Nei reati di danno, la sentenza del Giudice Penale che, accertando l’esistenza del reato, abbia altresì pronunciato condanna definitiva dell’imputato al risarcimento dei danni in favore della parte civile, demandandone la liquidazione ad un successivo e separato giudizio, spiega, in sede civile, effetto vincolante in ordine alla “declaratoria iuris” di generica condanna al risarcimento ed alle restituzioni, ferma restando la necessità dell’accertamento, in sede civile, della esistenza e della entità delle conseguenze pregiudizievoli derivate dal fatto individuato come “potenzialmente” dannoso e del nesso di derivazione causale tra questo e i pregiudizi lamentati dai danneggiati (così anche in Cass. 9 marzo 2018, n. 5660; 14 febbraio 2019, n. 4318).
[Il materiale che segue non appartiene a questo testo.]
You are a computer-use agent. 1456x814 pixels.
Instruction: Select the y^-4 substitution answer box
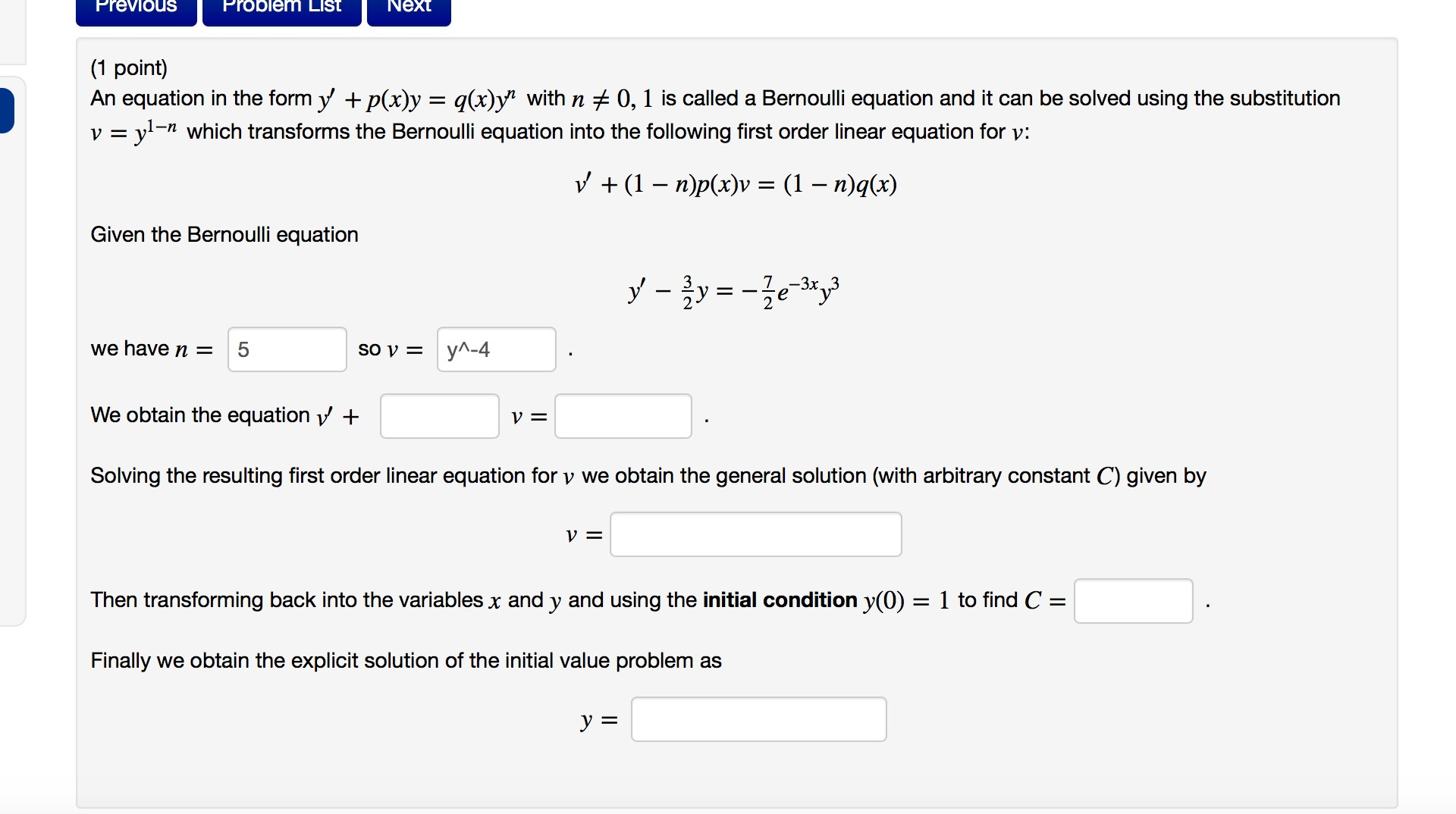[x=495, y=349]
Ed infatti, l’esistenza del pregiudizio nei cosiddetti reati di danno è implicita nell’accertamento del “fatto-reato”, ma solo con riferimento al “danno evento” non anche al “danno conseguenza”, per il quale l’indagine da compiere è quella del nesso di causalità giuridica fra l’evento di danno e le sue conseguenze pregiudizievoli, ex art. 1223 cod. civ., che resta dunque demandata al Giudice Civile.
(Corte di Cassazione, sez. III Civile, ordinanza n. 8477/20; depositata il 5 maggio).